In a few years, electric trucks will be able to travel long distances within the European territory. Manufacturers such as Volvo or Mercedes already have the first electric units carrying out logistics tasks, although at the moment the charging infrastructure greatly limits the margin of movement. These two companies, plus Traton, formerly known as Volkswagen Trucks, have signed a collaboration agreement to create JV, a company that will create and manage the largest charging network for electric trucks in Europe.
With the aim of reducing polluting gas emissions from logistics transport, the European Union wants a cleaner and more sustainable industrial fleet. In the market we already find units such as the Mercedes eActros or the Volvo FE range. In a few years more models with greater autonomy will be added to the commercial offer, as is the case of the eActros Long Haul with 500 kilometers of autonomy and a recharging power of 1 megawatt. To meet the needs of this fleet, JV was born, a shared company in the purest Ionity style.
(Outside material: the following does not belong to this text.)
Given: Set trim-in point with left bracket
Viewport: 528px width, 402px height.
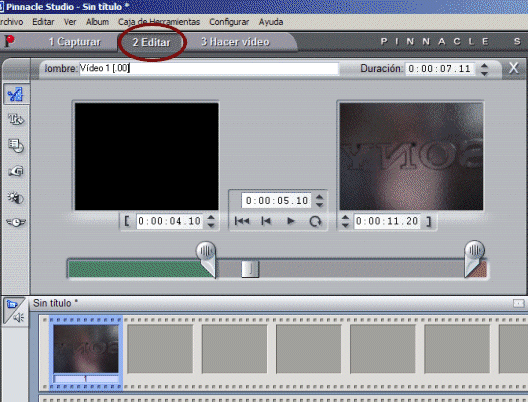Looking at the screenshot, I should pyautogui.click(x=127, y=221).
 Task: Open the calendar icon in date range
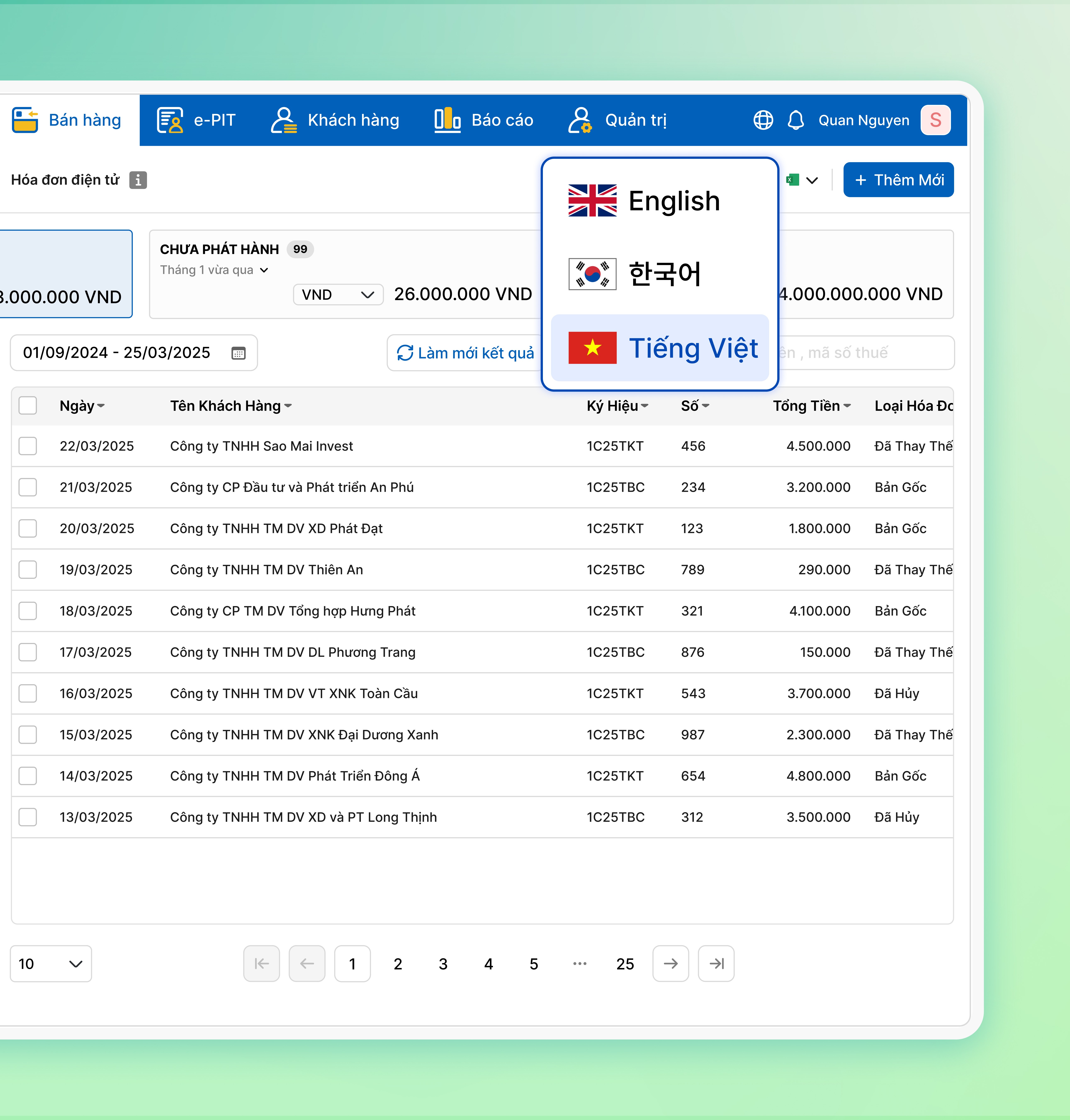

A few years ago, the major electric car manufacturers in Europe joined forces to create a public charging network that allows electric car users to cover any trip without worrying about where or how to charge. JV was born with the same purpose, although the figures are very different than in the case of electric cars. The first published data leave the car network in its infancy. From the initial investment to the number of points and their power.
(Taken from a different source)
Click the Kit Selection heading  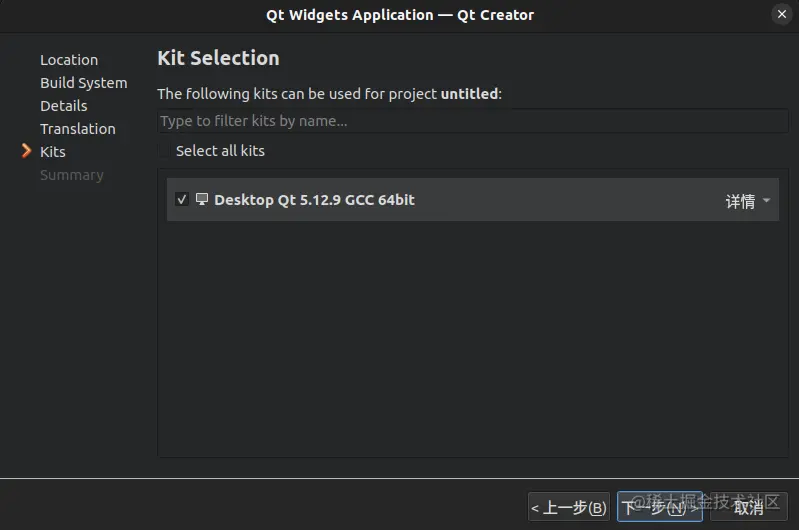[x=218, y=58]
As announced last year, the joint venture JV plans to install and operate at least 1,700 high-performance green energy charging points on and near motorways, as well as in logistics centers throughout Europe. The parties commit to investing €500 million in total, which is supposed to be by far the largest investment in charging infrastructure in the European heavy truck industry to date. The JV will provide high performance charging stations for all electric truck fleet operators.
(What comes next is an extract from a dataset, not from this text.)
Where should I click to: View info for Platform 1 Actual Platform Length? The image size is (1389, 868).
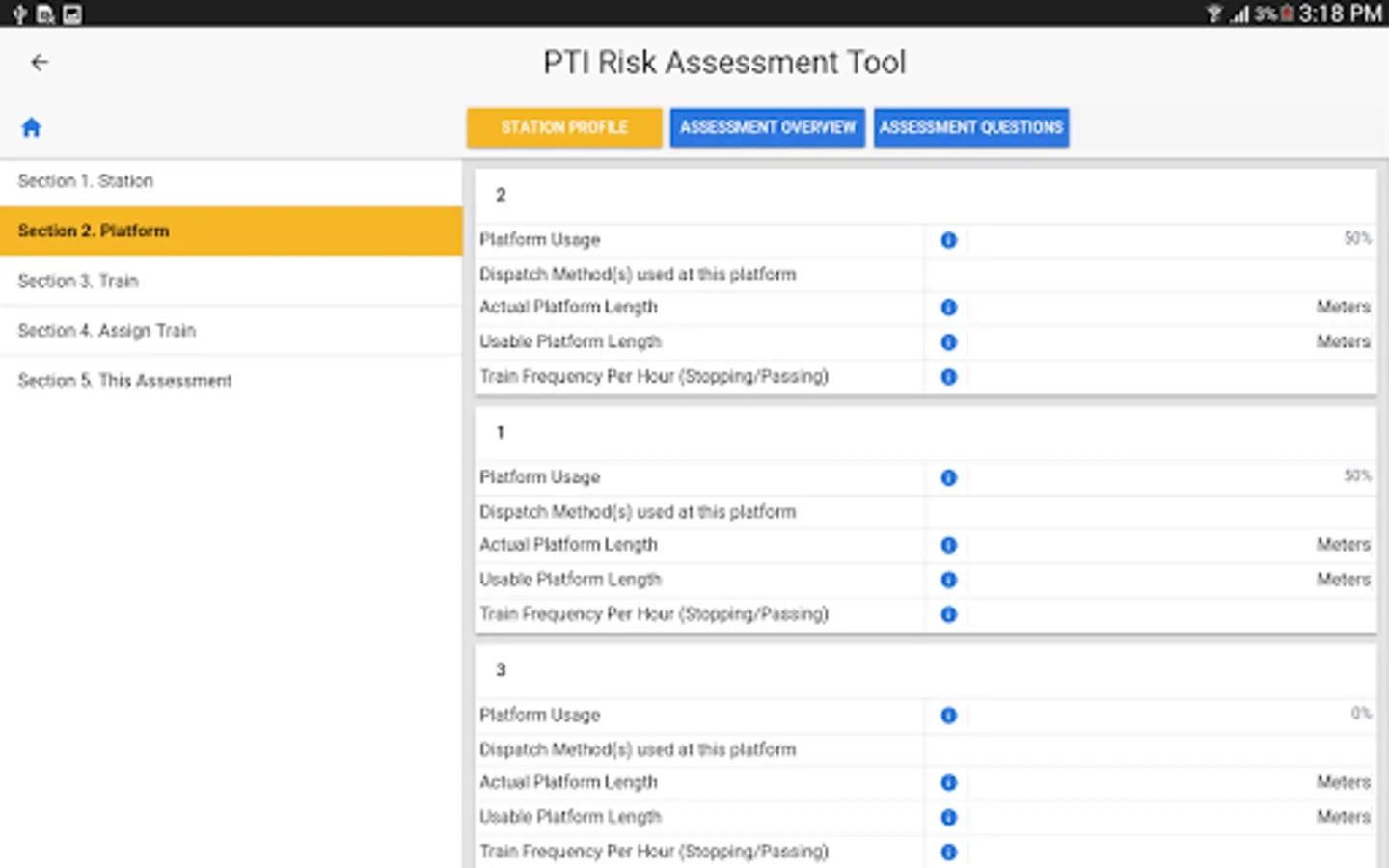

At the moment, many more points of interest have not been detailed, although the figures for said network are expected to be impressive. With load capacities of up to 1 MW, the points will allow large autonomies to be recovered in just a few minutes, enough to comply with the mandatory breaks of their drivers. More information, including the corporate name of the charging network or the location of the first points, will be published starting next year.
All parties have been delighted with the agreement, and encourage other companies to join the party. Martin Daum, CEO of Daimler Truck commented: “We are very excited to start this new company together with our partners. It is crucial that we now take the initiative to build the much-needed charging network. Still, we call on the entire industry to join our effort. The number of charging points has to increase significantly as quickly as possible for long-distance electric trucks to be a viable solution for our customers.”